On 8 Feb. 1575-6 he first took his seat in the House of Lords, and was one of the royal commissioners appointed to prorogue parliament in November. Just a year later he was nominated a commissioner to promote the breeding of war-horses in Sussex. But he had not abandoned his treacherous courses. In September 1582 he entertained the French agent, M. de Bex, and looked with a friendly eye on Throckmorton's plot to release Queen Mary. With Lord Henry Howard and Throckmorton he was arrested on suspicion of complicity late in the same year, and for a second time was sent to the Tower. He was, however, only detained a few weeks, and no legal proceedings were taken against him. . . . He was still sanguine of compassing the release of Queen Mary. In September 1583 he invited her agent, Charles Paget [q. v.], and Paget's brother, Lord Paget, to Petworth, and there he discussed the matter fully. The Duc de Guise was to aid the enterprise with French troops, and Northumberland offered advice respecting their landing. William Shelley, who was present at the interview, was arrested and racked next year, and related what took place. Northumberland's aim, he said, was not only to secure Queen Mary's liberty, but to extort from Elizabeth full toleration for the Roman catholics (sic).

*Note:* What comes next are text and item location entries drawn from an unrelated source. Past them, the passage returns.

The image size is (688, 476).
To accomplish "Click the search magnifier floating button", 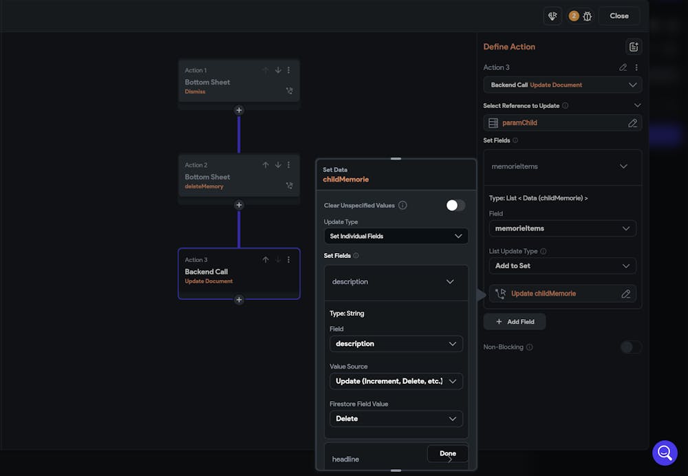I will pos(665,453).
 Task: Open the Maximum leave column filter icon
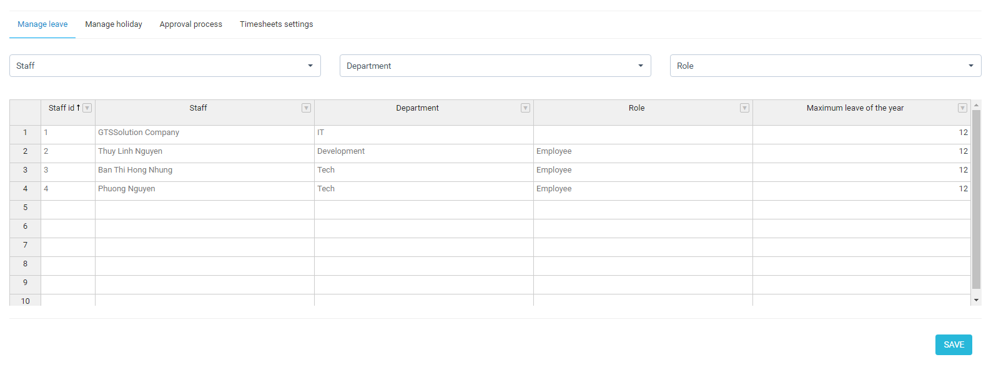(963, 108)
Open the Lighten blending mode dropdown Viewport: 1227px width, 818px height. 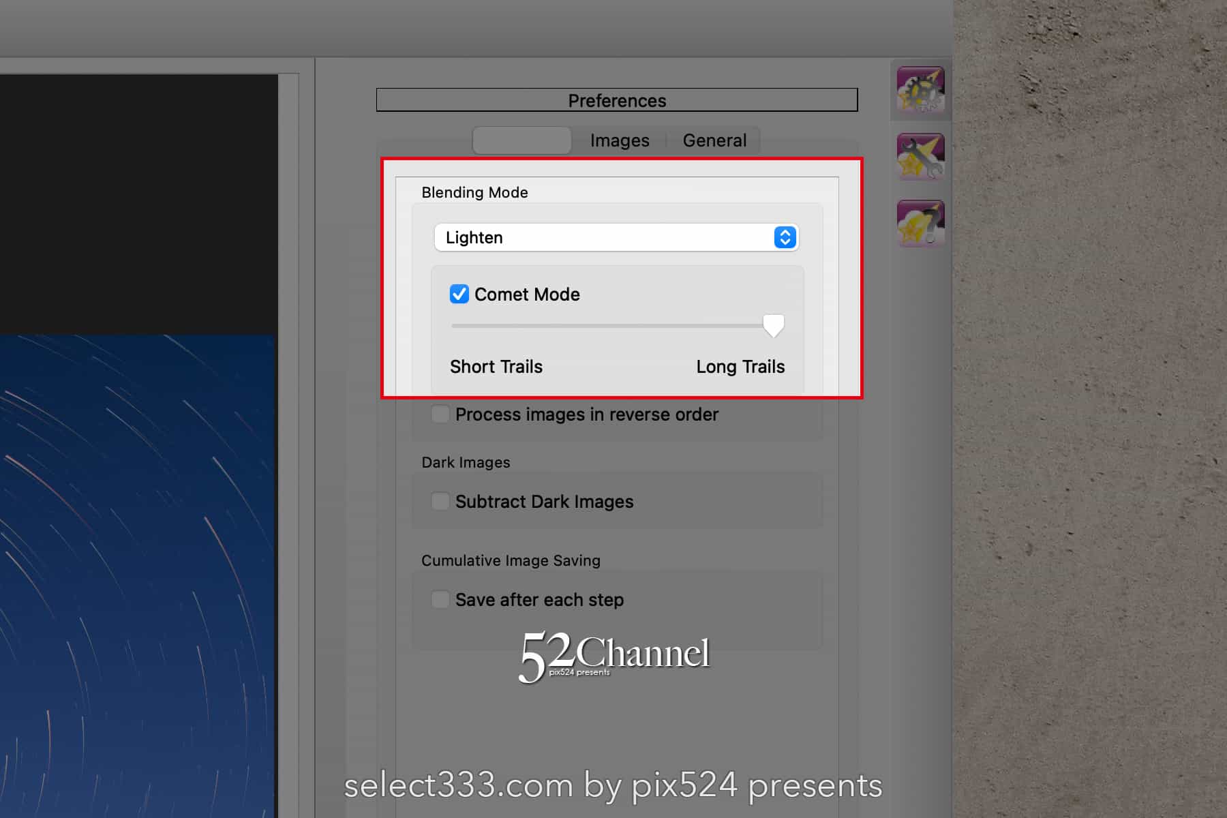coord(616,237)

So he went back to the Tower, where he died of the gunshot wound, ruled a suicide, although contested, as Sir Christopher Hatton, one of Elizabeth I's favorites, was accused of murdering him.

The Eighth Earl's son, the Ninth Earl, also named Henry Percy, inherited his father's title and became known as The Wizard Earl. Don't worry, the pattern of plots and rebellions and suspicion and/or proof of Percy guilt was not broken. He too spent time in the Tower of London, found guilty of misprision of treason--one of his cousins, Sir Thomas Percy, was a Gunpowder Plotter--and the Ninth Earl should have informed on him and disclosed the danger:

On 27 June 1606 he was tried in the court of Star-chamber for contempt and misprision of treason. It was stated that he had sought to become chief of the papists in England; that knowing Thomas Percy to be a recusant he had admitted him to be a gentleman pensioner without administering to him the oath of supremacy; that after the discovery of the plot he had written to friends in the north about securing his own moneys, but gave no orders for Percy's apprehension. He pleaded guilty to some of the facts set forth in the indictment, but indignantly repudiated the inferences placed upon them by his prosecutors. He was sentenced to pay a fine of 30,000l, to be removed from all offices and places, to be rendered incapable of holding any of them hereafter, and to be kept a prisoner in the Tower for life.

The Ninth Earl spent 16 years in the Tower of London; he was released in 1621 and died on November 5, 1632. His son, the Tenth Earl of Northumberland is not named either Henry nor Thomas: he was Algernon Sidney!